### Task directions
Each line from the one containing "1920x1080 pixels. How" to the last line of the listing below is to be duplicated exactly, and no picture is to be carried over.

Supplied data below:

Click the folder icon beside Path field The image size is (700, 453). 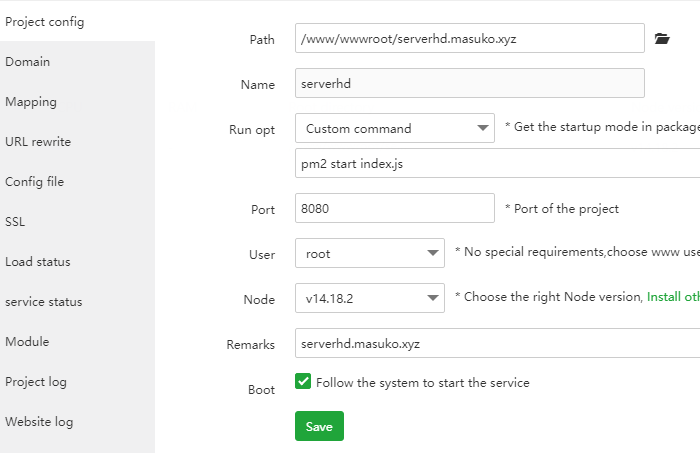pos(661,39)
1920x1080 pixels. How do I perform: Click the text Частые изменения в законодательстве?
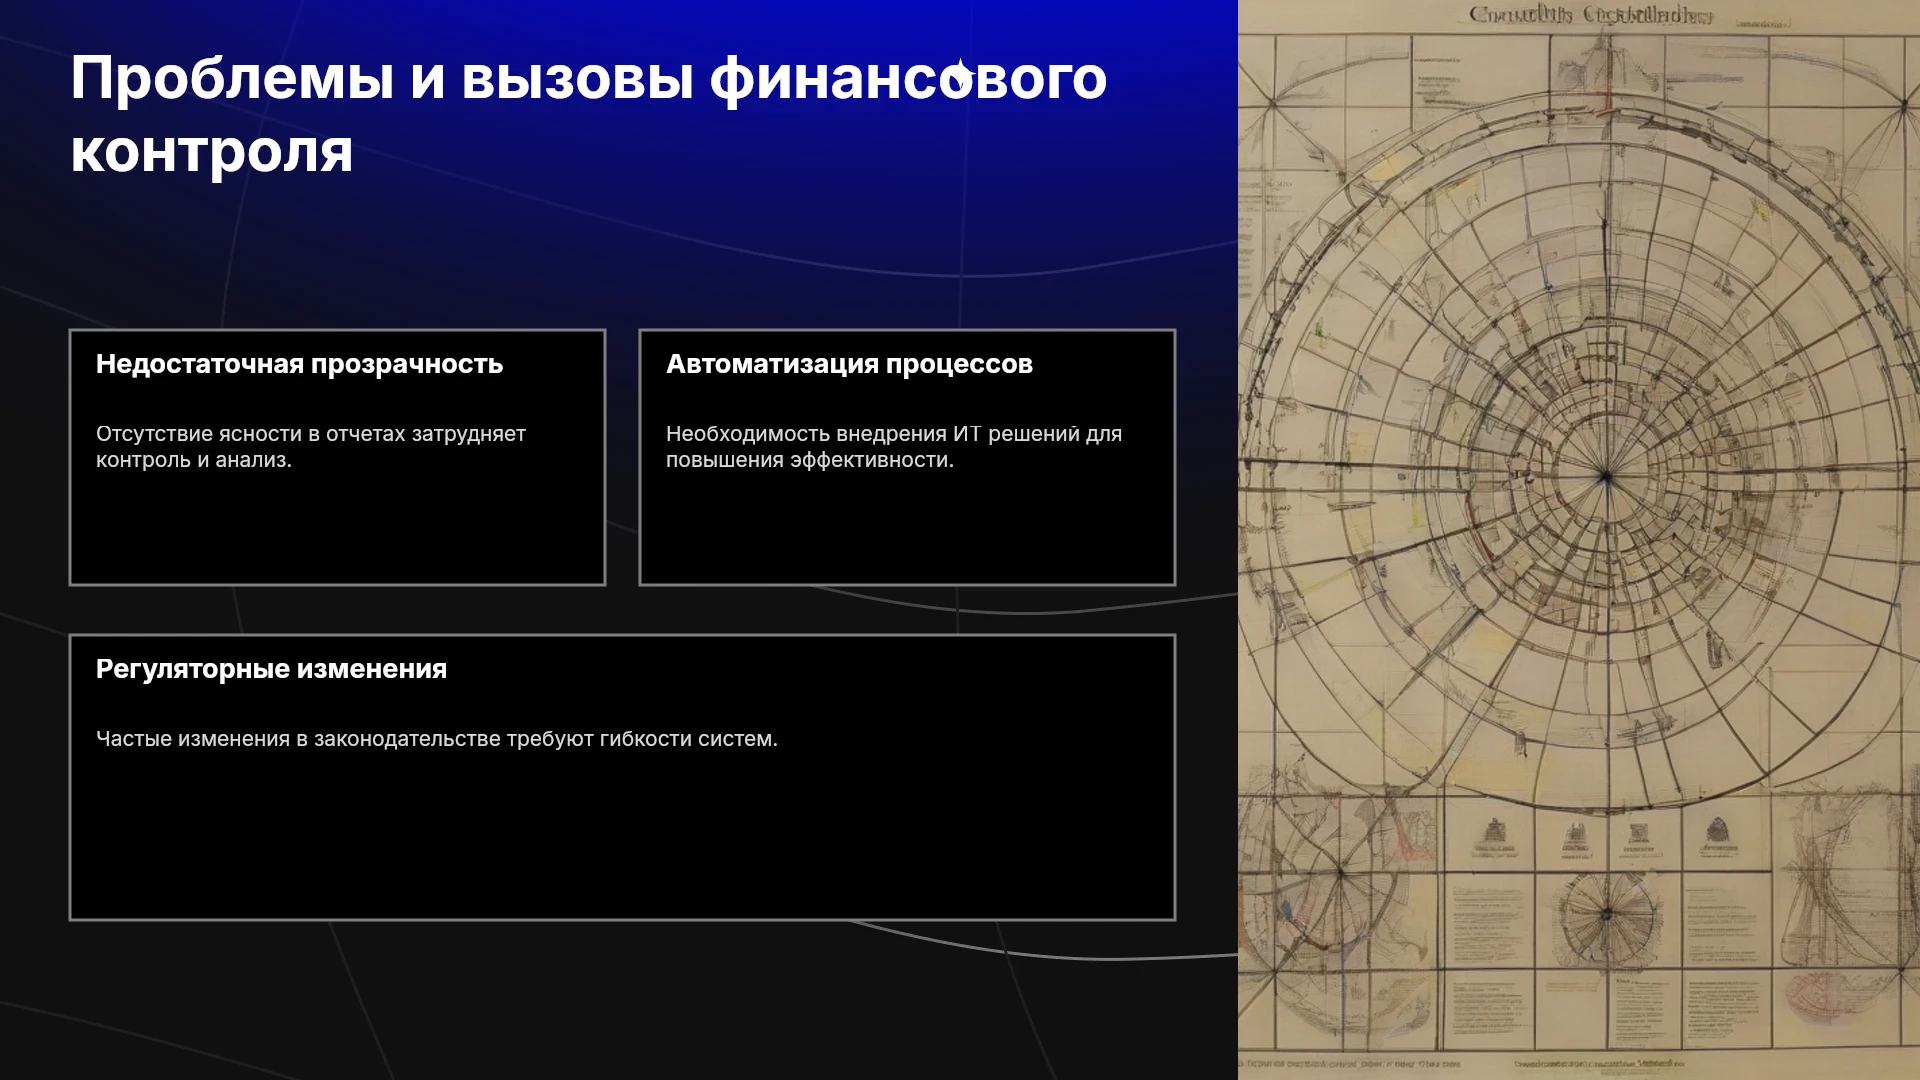436,739
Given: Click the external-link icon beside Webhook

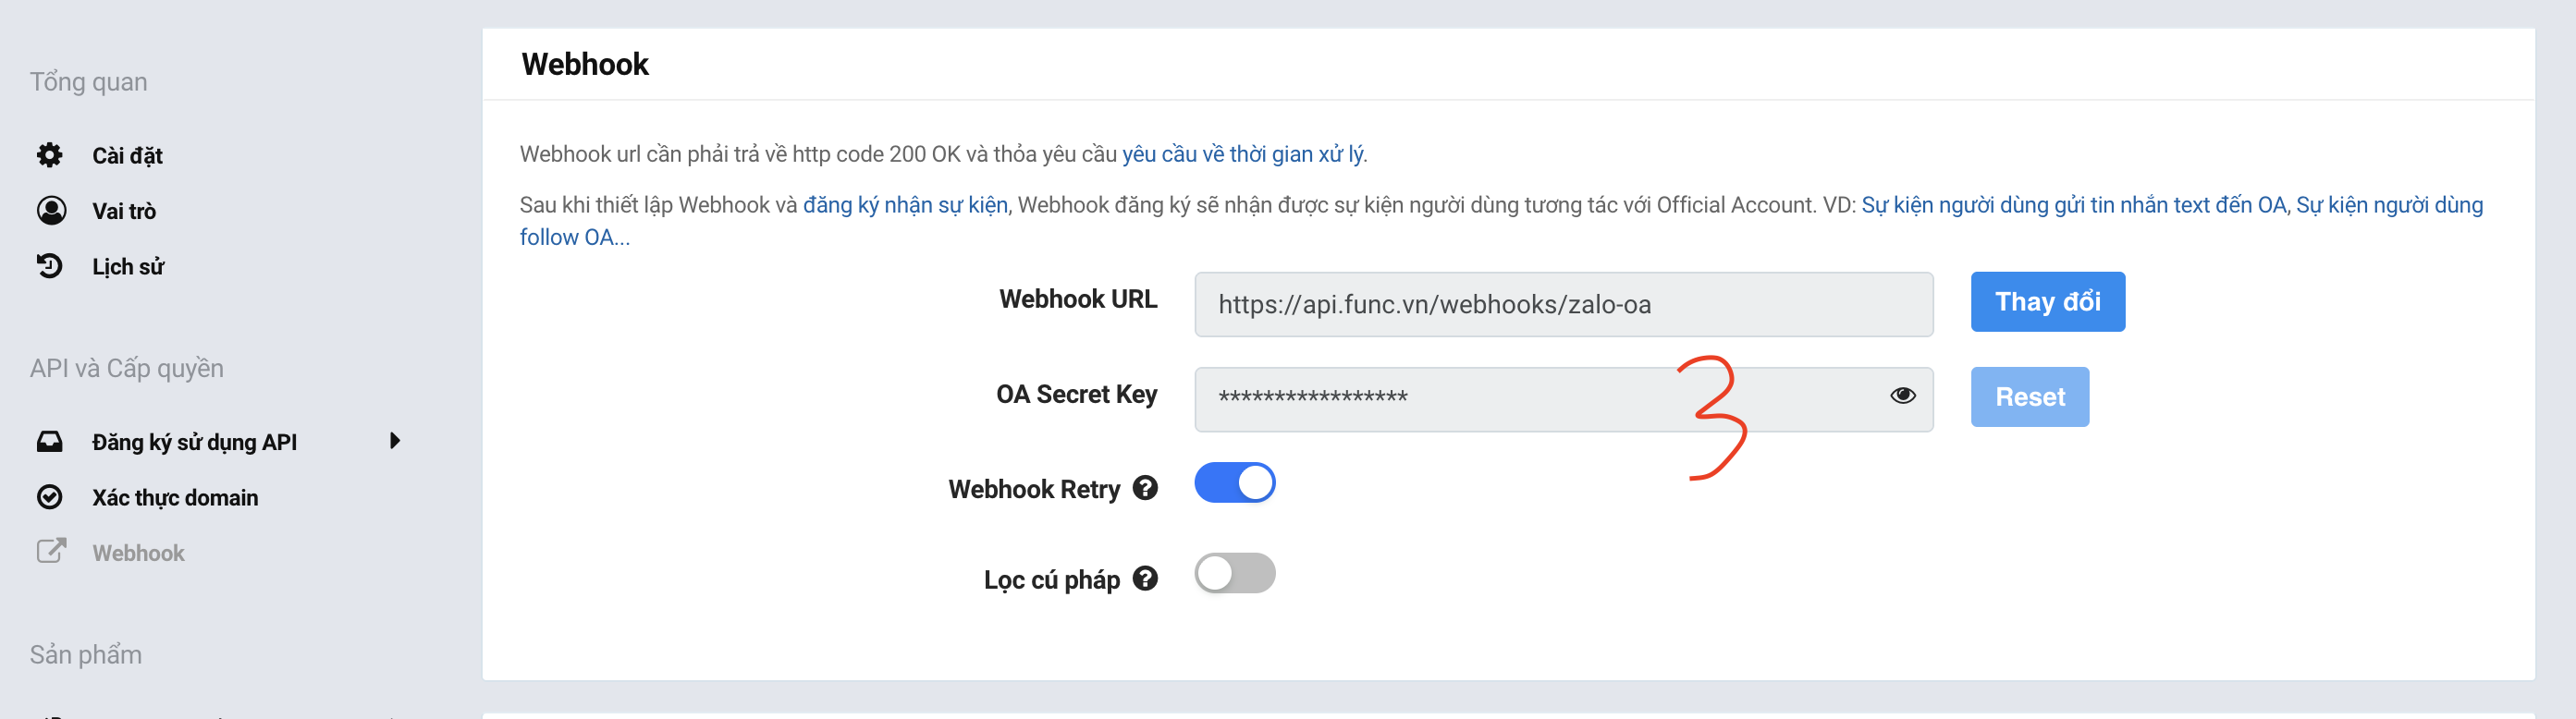Looking at the screenshot, I should pyautogui.click(x=51, y=551).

End of Supplied data.

### Written reply
1920x1080 pixels. How do I perform: Click the text Частые изменения в законодательстве?
436,739
Given: Click the external-link icon beside Webhook

Looking at the screenshot, I should pyautogui.click(x=51, y=551).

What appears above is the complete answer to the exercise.